Blood flow to part of the heart is blocked, damaging the heart muscle.

What do we see in an ECG?

  • ST Elevation MI (STEMI): The ST segment is raised above baseline in specific leads
  • Non-ST Elevation MI (NSTEMI): ST segment depression or T wave inversion
  • Pathological Q waves develop later, indicating dead tissue

Why it matters:

Recognising MI early on an ECG helps with immediate treatment to save the heart muscle.

7. Bundle Branch Blocks (BBB)

What happens?

One side of the heart’s electrical conduction system is blocked or delayed.

What do we see in an ECG?

  • Right Bundle Branch Block (RBBB): Wide QRS, rsR’ pattern (“rabbit ears”) in V1 lead
  • Left Bundle Branch Block (LBBB): Wide QRS, broad or notched R wave in V5-V6 leads

Why it matters:

BBB can indicate underlying heart disease or damage.

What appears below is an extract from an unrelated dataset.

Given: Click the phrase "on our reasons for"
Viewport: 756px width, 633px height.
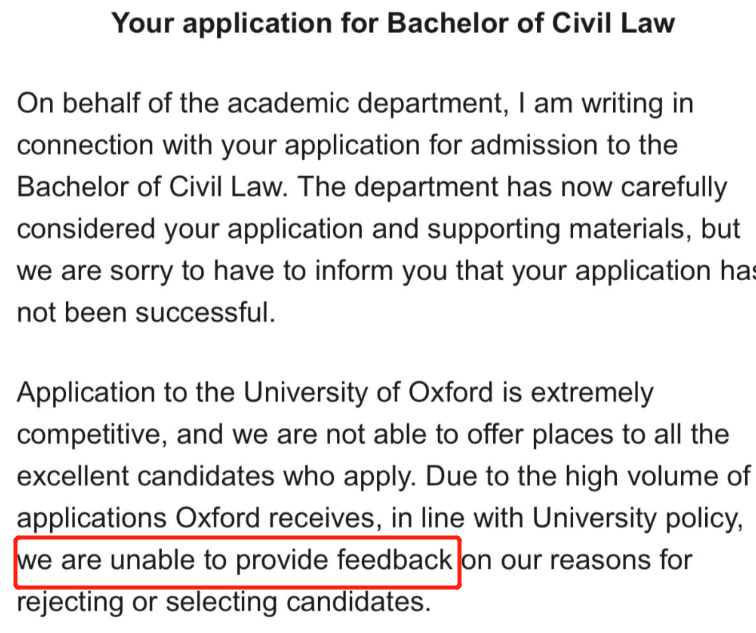Looking at the screenshot, I should (577, 561).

8. First-Degree Heart Block

Types of Heart Blocks

What happens?

Electrical signals from atria to ventricles are slowed, but all signals get through.

What do we see in an ECG?

  • Prolonged PR interval (>200 ms)
  • Each P wave is followed by a QRS complex (no missed beats)

Why it matters:

Usually benign, but can be a sign of conduction system disease.

9. Second-Degree Heart Block

Two types:

  • Mobitz Type I (Wenckebach):
    • PR interval gradually lengthens until one beat is missed (a dropped QRS)
    • Usually benign.
  • Mobitz Type II:
    • PR intervals are constant, but occasional dropped QRS complexes without warning.
    • This condition is more serious and may need a pacemaker.

10. Third-Degree (Complete) Heart Block

What happens?

No communication between the atria and the ventricles; they beat independently.

What do we see in an ECG?

  • P waves and QRS complexes appear independently with no relation
  • Ventricular rate is slow and regular, and atrial rate is faster and regular

Why it matters:

Life-threatening; usually requires a pacemaker immediately.

11. Hyperkalemia ECG Changes

Hyperkalaemia ECG

What happens?

High potassium levels affect the heart’s electrical activity.

What do we see in an ECG?

  • Peaked, tall, narrow T waves
  • Flattened or absent P waves
  • Widened QRS complexes
  • Severe cases: sine wave pattern before cardiac arrest

Why it matters:

Hyperkalemia is a medical emergency needing urgent treatment.

ECG Essentials in a Nutshell

  1. Correct lead placement is the foundation: misplacement can lead to a different diagnosis. Always check limb and chest leads before interpreting.
  2. Use a systematic approach:
    • Waveforms (P, QRS, T)
    • Intervals (PR, QRS, QT)
    • Rhythm
    • Rate
    • Axis
    • ST-segment and T-wave changes
  3. Recognise the red-flag rhythms (immediate action needed):
    • Ventricular fibrillation
    • Pulseless ventricular tachycardia
    • Complete heart block with instability
    • STEMI with ongoing chest pain
  4. Common abnormalities are patterns, not single beats: confirm in multiple leads before concluding.
  5. Clinical context matters — an ECG is a tool, not the whole story. Always combine findings with history and examination.
  6. Practice is key — Knowing the normal ECG and reviewing more and more ECGs helps you spot abnormal ones faster.

You will gain more experience and confidence by completing the ALS course. This is definitely recommended if you are starting your on-calls.

Bottom line: Right placement, structured reading, and pattern recognition will make your ECG interpretation faster, safer, and more accurate.